Entre las muchas armas de las que el ejército ruso presume de tener en su arsenal se encuentran, según el Kremlin, sistemas capaces de lanzar ataques nucleares desde tierra, aire y mar, así como una plataforma láser. Se hace referencia al misil balístico intercontinental Sarmat, al misil hipersónico lanzado desde el aire Kinzhal, al vehículo planeador hipersónico Avangard, al sistema láser Peresvet, al dron submarino de propulsión nuclear Poseidon y al ya mencionado misil de crucero de propulsión nuclear Burevestnik. Estos dos últimos, en particular, han vuelto a estar en primer plano. Tanto el Burevestnik como el Poseidón funcionan con energía nuclear y no están destinados a ser utilizados en el campo de batalla, sino más bien como herramientas de disuasión nuclear. Ambos prometen un alcance ilimitado y están diseñados para eludir las defensas antimisiles occidentales. Por último, pero no menos importante, el esfuerzo bélico de Rusia en Ucrania está en gran medida estancado y el apoyo internacional a Kiev continúa.

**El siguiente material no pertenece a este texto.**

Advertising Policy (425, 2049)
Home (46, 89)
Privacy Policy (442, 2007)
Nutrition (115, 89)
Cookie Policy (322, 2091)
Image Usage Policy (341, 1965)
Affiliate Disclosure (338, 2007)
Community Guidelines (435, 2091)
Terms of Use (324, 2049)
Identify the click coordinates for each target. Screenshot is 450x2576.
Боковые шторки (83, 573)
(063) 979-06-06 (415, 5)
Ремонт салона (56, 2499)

Así, según los expertos, el objetivo real de estos anuncios es ante todo político. “Está diseñado para provocar reacciones emocionales, principalmente miedo, para moldear la toma de decisiones de los países occidentales hacia Rusia y Ucrania y crear prejuicios intelectuales que los rusos puedan explotar en el futuro”, dijo George Barros, del Instituto para el Estudio de la Guerra, al Kyiv Independent.
El farol de Moscú
Según los analistas de defensa occidentales, es difícil determinar con certeza -debido a la poca información verificada de forma independiente- el verdadero estado operativo de las dos armas. Lo poco que sabemos proviene de los mensajes políticos rusos. Según Pavel Podvig, experto en armas nucleares con sede en Ginebra y director del Proyecto de Investigación de las Fuerzas Nucleares de Rusia, el Burevestnik funciona como un misil de crucero normal, excepto que está propulsado por un reactor nuclear en miniatura. El Poseidón opera bajo el agua. Se trata de un dron autónomo de propulsión nuclear, diseñado para ser lanzado desde submarinos como el Belgorod, que forma parte de una división secreta de la Armada rusa. “Es básicamente un dron submarino de largo alcance. Puede moverse a altas velocidades (alrededor de 100 km/h) y lanzar una carga nuclear cerca de objetivos costeros, lo que podría provocar tsunamis o contaminación radiactiva”, dijo al periódico Kiev Independent Dmitry Gorenburg, del grupo de investigación sin fines de lucro Centro de Análisis Naval (CNA).